Ricordo un’autrice americana che, in una bellissima graphic novel, inventò la “cancro-card”, una specie di lasciapassare per chi ha avuto una malattia tumorale che autorizzerebbe a manifestare se stessi in modo pieno e spontaneo a dispetto del mondo circostante. Ecco, quando in un confronto verbale qualcuno mette in mezzo lo status di paziente o ex paziente la cancro-card affiora nella mia mente e genera emozioni forti e contrastanti: quali facoltà aggiuntive, quale saggezza automatica nascono dall’affrontare un percorso duro, complesso, drammatico come quello oncologico? In realtà la consapevolezza e l’evoluzione non sono immediate e nemmeno garantite: la malattia e il trauma possono generare tante reazioni, non sempre si tratta di un progresso in avanti. C’è chi si ferma, chi regredisce, chi chiude il cuore invece di aprirlo nella comprensione e nella migliore comunione con gli altri. E’ normale: siamo individui, ciò che portiamo con noi è unico e crea reazioni uniche.

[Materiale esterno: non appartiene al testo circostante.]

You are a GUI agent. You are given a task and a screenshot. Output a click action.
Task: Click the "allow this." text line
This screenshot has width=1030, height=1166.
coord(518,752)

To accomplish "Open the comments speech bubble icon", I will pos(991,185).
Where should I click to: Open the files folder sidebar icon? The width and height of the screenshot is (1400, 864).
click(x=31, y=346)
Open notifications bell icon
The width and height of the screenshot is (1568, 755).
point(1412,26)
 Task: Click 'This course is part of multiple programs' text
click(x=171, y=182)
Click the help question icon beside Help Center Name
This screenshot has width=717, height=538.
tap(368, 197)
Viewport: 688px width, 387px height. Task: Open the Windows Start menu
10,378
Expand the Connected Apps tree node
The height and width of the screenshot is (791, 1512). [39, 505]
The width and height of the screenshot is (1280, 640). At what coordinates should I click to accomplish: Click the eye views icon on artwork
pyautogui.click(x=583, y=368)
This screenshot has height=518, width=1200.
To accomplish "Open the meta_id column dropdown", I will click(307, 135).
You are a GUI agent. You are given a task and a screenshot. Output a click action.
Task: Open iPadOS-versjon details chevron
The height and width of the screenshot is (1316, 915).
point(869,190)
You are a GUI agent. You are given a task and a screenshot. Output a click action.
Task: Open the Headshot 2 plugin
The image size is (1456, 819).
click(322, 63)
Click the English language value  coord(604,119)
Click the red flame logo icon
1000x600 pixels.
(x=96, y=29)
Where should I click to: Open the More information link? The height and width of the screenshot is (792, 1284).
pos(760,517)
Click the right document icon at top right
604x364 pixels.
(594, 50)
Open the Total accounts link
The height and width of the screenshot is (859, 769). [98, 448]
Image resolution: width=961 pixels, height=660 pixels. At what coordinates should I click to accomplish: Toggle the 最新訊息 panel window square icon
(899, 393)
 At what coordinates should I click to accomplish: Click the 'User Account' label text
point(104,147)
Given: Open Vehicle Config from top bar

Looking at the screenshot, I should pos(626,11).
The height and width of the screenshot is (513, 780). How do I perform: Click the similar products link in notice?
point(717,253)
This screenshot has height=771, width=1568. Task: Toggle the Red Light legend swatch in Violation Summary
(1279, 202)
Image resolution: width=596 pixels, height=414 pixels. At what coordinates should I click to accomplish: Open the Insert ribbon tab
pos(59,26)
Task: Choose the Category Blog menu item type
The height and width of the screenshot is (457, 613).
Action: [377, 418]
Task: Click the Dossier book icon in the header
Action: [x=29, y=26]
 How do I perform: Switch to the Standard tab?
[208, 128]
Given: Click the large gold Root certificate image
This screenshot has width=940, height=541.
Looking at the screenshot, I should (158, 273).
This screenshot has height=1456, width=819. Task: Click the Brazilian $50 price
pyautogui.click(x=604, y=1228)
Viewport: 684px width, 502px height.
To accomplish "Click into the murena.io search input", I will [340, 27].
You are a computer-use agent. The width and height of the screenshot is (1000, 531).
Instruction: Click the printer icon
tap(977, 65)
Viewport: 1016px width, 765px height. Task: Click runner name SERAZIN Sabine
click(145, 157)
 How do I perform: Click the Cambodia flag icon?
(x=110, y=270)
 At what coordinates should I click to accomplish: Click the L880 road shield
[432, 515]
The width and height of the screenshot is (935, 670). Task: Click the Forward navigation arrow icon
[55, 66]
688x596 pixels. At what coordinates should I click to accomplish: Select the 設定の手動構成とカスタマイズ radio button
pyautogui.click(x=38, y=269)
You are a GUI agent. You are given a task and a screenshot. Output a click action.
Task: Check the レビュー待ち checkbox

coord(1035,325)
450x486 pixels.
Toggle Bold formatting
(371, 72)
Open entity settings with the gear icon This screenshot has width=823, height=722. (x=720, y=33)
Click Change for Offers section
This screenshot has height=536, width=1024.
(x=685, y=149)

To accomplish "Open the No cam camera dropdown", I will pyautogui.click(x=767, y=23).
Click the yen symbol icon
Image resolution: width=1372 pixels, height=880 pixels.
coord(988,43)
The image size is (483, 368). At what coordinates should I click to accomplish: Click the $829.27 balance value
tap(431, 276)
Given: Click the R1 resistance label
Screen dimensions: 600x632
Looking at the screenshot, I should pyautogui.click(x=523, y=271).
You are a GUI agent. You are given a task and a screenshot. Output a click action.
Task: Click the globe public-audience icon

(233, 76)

Ritornando alle parole: il percorso medico specialistico e olistico e la professione di scrittrice mi insegnano ogni giorno che i fatti non siano sufficienti. Le parole possono curare o distruggere, salvare o uccidere (letteralmente). La cura è anche – tanto – una questione di parole, con il contenuto, la vibrazione, il tono, l’atteggiamento migliori. La relazione tra medico (o infermiere) e paziente è, moltissimo, uno scambio di suoni nella forma di parole: perfino la tanto sbandierata empatia si nasconde lì. Provate ad abbracciare qualcuno solo per dovere, senza aggiungere suoni o sillabe o piccole affermazioni: l’effetto non è lo stesso di quando vi lasciate andare a un abbraccio che dica ciò che provate. Fate vibrare la voce quando volete aiutare o consolare qualcuno, quando godete nell’Eros o piangete un lutto: riuscite a percepire quanto il suono sia vettore emotivo? Perché quindi non dovrebbe essere in grado di partecipare alla terapia?Le parole sono una scelta, non escono o non dovrebbero uscire a caso: nell’era di internet e dei social network (che amo e frequento, vedendone i limiti) si è persa la consapevolezza di quanto sia importante sceglierle bene e indovinare le conseguenze. Nella Via della Cura non valgono meno di un farmaco scelto con il cuore e con la scienza chiara in mente.